__YOUR INSTRUCTIONS__
All lines from the opening of the data to the line containing "The image size is (1226, 980)." must be returned unchanged, and only those lines.

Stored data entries
-- Opening Marker --

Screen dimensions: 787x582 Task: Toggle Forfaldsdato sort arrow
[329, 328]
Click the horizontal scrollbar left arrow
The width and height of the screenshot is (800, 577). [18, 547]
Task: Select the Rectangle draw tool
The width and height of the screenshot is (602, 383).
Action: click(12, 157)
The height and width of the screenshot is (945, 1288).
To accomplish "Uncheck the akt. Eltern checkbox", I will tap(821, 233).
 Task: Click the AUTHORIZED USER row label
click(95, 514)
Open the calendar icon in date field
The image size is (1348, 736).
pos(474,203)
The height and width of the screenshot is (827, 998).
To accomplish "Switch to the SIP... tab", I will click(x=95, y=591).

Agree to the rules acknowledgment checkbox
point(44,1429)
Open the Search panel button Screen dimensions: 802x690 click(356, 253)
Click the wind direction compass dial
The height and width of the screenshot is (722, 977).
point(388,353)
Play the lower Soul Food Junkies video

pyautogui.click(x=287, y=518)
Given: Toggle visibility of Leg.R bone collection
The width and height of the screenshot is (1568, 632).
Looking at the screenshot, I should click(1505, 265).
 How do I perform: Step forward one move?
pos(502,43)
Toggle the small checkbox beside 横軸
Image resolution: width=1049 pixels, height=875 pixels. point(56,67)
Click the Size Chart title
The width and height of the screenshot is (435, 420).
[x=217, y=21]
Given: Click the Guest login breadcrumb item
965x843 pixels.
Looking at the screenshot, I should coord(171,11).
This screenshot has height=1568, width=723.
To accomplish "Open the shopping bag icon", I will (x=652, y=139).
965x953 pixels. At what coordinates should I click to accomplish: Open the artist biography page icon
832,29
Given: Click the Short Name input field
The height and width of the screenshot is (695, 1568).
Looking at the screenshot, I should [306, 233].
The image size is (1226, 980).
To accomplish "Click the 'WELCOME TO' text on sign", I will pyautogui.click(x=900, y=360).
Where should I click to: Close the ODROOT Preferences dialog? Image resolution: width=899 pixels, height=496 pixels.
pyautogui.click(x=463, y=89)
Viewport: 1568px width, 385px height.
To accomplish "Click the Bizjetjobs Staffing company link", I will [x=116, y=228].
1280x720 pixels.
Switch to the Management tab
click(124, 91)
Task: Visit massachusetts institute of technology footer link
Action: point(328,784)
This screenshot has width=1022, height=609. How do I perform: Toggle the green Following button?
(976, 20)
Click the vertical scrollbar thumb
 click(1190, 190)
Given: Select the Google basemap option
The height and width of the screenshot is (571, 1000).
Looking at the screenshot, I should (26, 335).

-- Closing Marker --

__REPLY TO THE TASK__
Screen dimensions: 787x582 Task: Toggle Forfaldsdato sort arrow
[329, 328]
Click the horizontal scrollbar left arrow
The width and height of the screenshot is (800, 577). [18, 547]
Task: Select the Rectangle draw tool
The width and height of the screenshot is (602, 383).
Action: click(12, 157)
The height and width of the screenshot is (945, 1288).
To accomplish "Uncheck the akt. Eltern checkbox", I will tap(821, 233).
 Task: Click the AUTHORIZED USER row label
click(95, 514)
Open the calendar icon in date field
The image size is (1348, 736).
pos(474,203)
The height and width of the screenshot is (827, 998).
To accomplish "Switch to the SIP... tab", I will click(x=95, y=591).

Agree to the rules acknowledgment checkbox
point(44,1429)
Open the Search panel button Screen dimensions: 802x690 click(356, 253)
Click the wind direction compass dial
The height and width of the screenshot is (722, 977).
point(388,353)
Play the lower Soul Food Junkies video

pyautogui.click(x=287, y=518)
Given: Toggle visibility of Leg.R bone collection
The width and height of the screenshot is (1568, 632).
Looking at the screenshot, I should click(1505, 265).
 How do I perform: Step forward one move?
pos(502,43)
Toggle the small checkbox beside 横軸
Image resolution: width=1049 pixels, height=875 pixels. point(56,67)
Click the Size Chart title
The width and height of the screenshot is (435, 420).
[x=217, y=21]
Given: Click the Guest login breadcrumb item
965x843 pixels.
Looking at the screenshot, I should coord(171,11).
This screenshot has height=1568, width=723.
To accomplish "Open the shopping bag icon", I will (x=652, y=139).
965x953 pixels. At what coordinates should I click to accomplish: Open the artist biography page icon
832,29
Given: Click the Short Name input field
The height and width of the screenshot is (695, 1568).
Looking at the screenshot, I should [306, 233].
The image size is (1226, 980).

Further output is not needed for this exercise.